**** Data to use ****
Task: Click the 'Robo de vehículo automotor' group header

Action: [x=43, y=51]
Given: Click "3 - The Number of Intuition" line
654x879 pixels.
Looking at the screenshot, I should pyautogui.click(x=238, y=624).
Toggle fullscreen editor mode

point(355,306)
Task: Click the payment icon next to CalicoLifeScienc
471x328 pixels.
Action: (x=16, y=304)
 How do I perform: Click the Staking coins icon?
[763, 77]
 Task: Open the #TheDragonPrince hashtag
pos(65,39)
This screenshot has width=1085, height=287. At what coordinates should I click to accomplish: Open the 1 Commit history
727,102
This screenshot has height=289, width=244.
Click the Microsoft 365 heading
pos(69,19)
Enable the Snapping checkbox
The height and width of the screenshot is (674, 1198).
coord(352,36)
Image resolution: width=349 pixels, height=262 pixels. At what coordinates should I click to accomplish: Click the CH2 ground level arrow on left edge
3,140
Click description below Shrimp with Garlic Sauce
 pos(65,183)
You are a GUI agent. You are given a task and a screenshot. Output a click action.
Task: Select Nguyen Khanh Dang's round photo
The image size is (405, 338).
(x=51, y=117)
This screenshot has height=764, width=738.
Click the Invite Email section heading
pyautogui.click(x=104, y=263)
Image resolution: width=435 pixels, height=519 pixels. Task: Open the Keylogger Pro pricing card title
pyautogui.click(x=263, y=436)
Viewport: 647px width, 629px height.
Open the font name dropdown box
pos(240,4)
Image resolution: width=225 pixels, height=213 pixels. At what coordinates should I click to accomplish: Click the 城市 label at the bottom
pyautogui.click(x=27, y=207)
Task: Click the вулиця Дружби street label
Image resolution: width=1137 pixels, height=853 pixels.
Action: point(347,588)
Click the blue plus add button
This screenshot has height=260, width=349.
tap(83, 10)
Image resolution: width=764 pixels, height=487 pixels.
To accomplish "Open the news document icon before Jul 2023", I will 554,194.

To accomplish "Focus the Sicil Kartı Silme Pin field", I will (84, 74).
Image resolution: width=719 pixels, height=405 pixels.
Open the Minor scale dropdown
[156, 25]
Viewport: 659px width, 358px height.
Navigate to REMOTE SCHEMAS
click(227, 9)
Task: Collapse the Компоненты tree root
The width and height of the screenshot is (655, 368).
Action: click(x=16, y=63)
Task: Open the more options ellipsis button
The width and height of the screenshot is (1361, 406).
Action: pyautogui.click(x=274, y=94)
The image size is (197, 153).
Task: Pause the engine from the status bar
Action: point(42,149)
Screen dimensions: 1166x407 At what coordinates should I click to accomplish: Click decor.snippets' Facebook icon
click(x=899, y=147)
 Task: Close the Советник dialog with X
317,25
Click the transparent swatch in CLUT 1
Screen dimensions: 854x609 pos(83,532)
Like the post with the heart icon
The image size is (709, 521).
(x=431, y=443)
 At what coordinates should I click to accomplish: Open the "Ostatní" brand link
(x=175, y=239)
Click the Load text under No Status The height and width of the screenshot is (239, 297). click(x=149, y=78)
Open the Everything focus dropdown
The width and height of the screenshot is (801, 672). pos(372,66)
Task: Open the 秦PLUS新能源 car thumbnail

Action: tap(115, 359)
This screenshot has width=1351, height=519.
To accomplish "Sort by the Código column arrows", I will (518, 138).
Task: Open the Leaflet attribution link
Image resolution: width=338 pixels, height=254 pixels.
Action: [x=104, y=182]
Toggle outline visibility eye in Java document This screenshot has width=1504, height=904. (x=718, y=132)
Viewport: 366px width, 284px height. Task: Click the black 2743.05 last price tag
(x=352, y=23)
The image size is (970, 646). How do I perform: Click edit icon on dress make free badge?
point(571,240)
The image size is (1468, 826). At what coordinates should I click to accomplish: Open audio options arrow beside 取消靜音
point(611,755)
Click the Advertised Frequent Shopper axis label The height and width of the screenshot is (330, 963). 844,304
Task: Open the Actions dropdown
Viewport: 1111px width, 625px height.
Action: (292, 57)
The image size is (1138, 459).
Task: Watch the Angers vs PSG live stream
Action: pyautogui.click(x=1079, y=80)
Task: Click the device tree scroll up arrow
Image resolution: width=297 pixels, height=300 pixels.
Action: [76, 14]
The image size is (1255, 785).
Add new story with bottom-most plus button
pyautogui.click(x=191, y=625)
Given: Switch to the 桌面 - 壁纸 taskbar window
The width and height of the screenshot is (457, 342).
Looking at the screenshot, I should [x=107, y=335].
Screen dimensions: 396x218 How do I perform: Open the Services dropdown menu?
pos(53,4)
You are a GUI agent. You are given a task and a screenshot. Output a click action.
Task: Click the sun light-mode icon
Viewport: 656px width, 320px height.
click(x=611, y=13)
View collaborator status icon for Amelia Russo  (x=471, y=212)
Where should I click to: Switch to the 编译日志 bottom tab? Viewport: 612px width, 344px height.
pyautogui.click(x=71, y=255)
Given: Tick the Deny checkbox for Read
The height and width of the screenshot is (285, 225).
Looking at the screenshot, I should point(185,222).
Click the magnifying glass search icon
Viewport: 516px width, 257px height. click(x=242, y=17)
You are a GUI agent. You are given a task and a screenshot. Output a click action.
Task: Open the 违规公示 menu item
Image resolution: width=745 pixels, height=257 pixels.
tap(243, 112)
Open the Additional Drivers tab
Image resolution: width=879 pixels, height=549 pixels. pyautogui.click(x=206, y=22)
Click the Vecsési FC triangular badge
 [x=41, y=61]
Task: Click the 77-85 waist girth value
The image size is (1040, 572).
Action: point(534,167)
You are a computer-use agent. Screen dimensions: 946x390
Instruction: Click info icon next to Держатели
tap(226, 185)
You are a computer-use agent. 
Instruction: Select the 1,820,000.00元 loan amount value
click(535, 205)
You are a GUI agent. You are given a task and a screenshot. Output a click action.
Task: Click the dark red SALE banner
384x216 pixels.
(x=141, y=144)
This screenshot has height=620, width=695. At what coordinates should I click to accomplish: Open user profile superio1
****
## [Goal of the exercise]
Recast the material from the line containing "Task: Open the 秦PLUS新能源 car thumbnail" through the line containing "(x=352, y=23)" as a JSON list of strings, one string per line, omitting blank lines.

## [Task solution]
[
  "Task: Open the 秦PLUS新能源 car thumbnail",
  "Action: tap(115, 359)",
  "This screenshot has width=1351, height=519.",
  "To accomplish \"Sort by the Código column arrows\", I will (518, 138).",
  "Task: Open the Leaflet attribution link",
  "Image resolution: width=338 pixels, height=254 pixels.",
  "Action: [x=104, y=182]",
  "Toggle outline visibility eye in Java document This screenshot has width=1504, height=904. (x=718, y=132)",
  "Viewport: 366px width, 284px height. Task: Click the black 2743.05 last price tag",
  "(x=352, y=23)"
]